# Layout planning tool



## Mark Scrivener (Jan 7, 2008)

I've discovered a unusual tool for planing layouts or making changes to existing layouts - an RC helicopter!

We have all spent many hours in our yard with a string, tape measure, and stakes/flags trying to map out the biggest curves possible. Some of us have even tried creating CAD models - but creating an accurate digital model of your yard is a challenge - until now. By using an RC helicopter with an attached camera it is quite easy to take high resolution overhead photographs of your target area. You can then import these images into a drawing program (like VISIO) and scale the drawing by referencing an object in the drawing of known dimensions. Presto! You now have your accurate "CAD model" of your layout area.


As a case study, here is my holiday layout. The left hand portion of the layout has been problematic for 2 reasons - it makes access to my neighbors backyard tight, and my Berkshire derails the pilot truck on the curves. In the drawing, the black circles are 9' radius - plenty for the Berk, and show a routing that resolves both these issues. It will require, as you can see, relocating a bush, but I'm willing to do so.

*Click for photo*

BTW - the red circles on the right verify the existing permanent track is 7.1' radius for the outer loop (which should be fine for the Berk). The black circle on the right shows how a 9' radius could be constructed using some cross overs and minor track changes (something I hope to avoid). In case your are wondering, the drawing was scaled using the rectangular platform along the double track. The platform is 2' x 5'. 
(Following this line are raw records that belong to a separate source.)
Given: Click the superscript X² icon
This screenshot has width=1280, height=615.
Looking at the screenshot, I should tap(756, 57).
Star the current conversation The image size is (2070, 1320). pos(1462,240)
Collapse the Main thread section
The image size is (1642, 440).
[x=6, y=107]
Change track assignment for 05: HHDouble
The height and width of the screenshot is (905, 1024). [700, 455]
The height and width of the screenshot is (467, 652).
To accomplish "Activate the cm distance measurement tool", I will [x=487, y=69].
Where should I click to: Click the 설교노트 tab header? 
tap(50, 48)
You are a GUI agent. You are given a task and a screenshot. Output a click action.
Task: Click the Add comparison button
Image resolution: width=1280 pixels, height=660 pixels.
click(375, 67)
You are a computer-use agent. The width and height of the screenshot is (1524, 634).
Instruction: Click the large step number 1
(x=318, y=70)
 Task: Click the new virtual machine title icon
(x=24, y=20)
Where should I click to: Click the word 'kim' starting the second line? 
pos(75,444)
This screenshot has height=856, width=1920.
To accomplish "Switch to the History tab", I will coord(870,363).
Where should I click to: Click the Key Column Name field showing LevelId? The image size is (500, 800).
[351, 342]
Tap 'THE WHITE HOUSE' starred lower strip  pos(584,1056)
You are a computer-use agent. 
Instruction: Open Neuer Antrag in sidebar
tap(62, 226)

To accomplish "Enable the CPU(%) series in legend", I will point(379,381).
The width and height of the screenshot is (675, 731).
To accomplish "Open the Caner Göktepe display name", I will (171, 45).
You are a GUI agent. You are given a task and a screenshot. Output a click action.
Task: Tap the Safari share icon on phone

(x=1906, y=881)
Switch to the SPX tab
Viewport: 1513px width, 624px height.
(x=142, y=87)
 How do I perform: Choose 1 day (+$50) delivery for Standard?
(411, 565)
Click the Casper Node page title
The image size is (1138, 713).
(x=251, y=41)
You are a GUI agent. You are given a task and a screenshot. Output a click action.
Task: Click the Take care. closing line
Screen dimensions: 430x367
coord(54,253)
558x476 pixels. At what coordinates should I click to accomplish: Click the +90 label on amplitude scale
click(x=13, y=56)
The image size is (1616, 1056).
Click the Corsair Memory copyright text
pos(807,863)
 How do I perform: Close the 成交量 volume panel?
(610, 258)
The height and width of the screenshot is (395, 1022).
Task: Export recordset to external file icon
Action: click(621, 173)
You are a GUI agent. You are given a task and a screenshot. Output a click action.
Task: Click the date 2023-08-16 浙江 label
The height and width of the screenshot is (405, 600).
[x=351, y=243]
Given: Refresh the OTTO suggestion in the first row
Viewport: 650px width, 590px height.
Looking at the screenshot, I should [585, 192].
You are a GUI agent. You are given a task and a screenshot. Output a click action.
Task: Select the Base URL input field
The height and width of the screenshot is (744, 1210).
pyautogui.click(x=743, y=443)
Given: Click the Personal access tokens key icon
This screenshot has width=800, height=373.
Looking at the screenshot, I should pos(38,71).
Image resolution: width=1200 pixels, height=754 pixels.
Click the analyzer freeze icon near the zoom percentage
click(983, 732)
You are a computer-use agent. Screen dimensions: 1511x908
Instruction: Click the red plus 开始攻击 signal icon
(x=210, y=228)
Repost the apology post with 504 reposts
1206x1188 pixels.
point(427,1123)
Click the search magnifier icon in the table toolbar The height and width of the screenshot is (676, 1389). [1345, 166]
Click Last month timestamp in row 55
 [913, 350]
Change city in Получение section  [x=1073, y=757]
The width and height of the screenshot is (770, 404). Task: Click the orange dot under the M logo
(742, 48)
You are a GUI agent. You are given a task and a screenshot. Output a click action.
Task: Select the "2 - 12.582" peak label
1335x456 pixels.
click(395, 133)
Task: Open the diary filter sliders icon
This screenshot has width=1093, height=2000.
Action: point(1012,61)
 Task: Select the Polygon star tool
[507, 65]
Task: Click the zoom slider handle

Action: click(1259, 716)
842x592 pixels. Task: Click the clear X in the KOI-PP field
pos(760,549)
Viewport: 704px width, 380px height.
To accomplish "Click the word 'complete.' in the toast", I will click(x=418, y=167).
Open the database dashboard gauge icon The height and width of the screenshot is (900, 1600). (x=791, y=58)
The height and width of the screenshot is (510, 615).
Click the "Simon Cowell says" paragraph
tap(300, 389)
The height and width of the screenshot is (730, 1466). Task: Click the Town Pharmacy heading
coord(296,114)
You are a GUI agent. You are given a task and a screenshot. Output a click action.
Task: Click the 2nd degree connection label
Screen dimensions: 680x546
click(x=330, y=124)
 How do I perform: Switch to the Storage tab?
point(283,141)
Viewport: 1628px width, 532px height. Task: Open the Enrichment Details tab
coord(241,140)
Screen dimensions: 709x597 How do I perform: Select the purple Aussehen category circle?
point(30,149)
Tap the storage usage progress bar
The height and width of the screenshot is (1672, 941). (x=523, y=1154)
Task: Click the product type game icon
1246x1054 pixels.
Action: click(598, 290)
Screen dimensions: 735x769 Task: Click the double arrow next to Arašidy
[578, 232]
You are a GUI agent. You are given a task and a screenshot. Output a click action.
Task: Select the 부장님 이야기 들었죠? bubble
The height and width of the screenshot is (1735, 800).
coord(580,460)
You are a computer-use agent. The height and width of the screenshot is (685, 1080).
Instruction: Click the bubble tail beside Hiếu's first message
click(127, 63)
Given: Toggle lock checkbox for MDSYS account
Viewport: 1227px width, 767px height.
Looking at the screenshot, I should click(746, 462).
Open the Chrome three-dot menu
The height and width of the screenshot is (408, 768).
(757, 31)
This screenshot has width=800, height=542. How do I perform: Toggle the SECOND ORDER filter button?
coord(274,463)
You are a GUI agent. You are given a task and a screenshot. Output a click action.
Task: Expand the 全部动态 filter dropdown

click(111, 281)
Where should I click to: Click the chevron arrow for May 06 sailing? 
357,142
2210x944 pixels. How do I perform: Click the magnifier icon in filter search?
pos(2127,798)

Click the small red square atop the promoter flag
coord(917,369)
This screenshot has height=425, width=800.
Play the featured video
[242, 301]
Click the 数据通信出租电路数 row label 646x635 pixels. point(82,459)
For anyone near San Jose, I would be more than happy to come out with my RC heli and photo equipment to take pictures of your layout. Winter is an ideal time for this as most of the leaves are gone from the trees.

Cheers,

Mark


----------



## jimtyp (Jan 2, 2008)

Cool idea Mark!


----------



## Mark Scrivener (Jan 7, 2008)

Well, I made the changes today. After a bit more time with Visio I realized I could cut out about 1' of track and relieve the curve to a 7.5' radius:

Click for photo
[/b][/b] 
The change I made causes the track to follow the green arc (7.5' radius). Took me less than 2 hours, and that included stopping for lunch and running a train. The Aster Berkshire now navigates the entire loop without issue! I am thrilled!


----------



## Robert (Jan 2, 2008)

Thanks for sharing. An RC helicopter with a camera, no kidding, cool.


----------



## aceinspp (Jan 2, 2008)

Ah how sweet it is to have all this technology around. Never ceases to amaze me as to what folks come up with. Really neat Idea.Later RJD


----------



## Dwight Ennis (Jan 2, 2008)

Did you already make this change and construct new ladder, or is this still on paper?


----------



## Mark Scrivener (Jan 7, 2008)

Hey Dwight, 

already made the change to follow the green line (did it on Thursday). Ran the Berk on Friday and managed several laps without derailing the front truck. It still occasionally pops off, so there is some more fiddling to do. Joel and I are going to fly the Heli on Saturday (weather permitting) to compare the changes and make an accurate measurement of the new radius.


----------



## SandyR (Jan 6, 2008)

What a cool idea! 
SandyR


----------



## Chris Scott (Jan 2, 2008)

Posted By Mark Scrivener on 12/18/2008 2:23 AM
I've discovered a unusual tool for planing layouts or making changes to existing layouts - an RC helicopter!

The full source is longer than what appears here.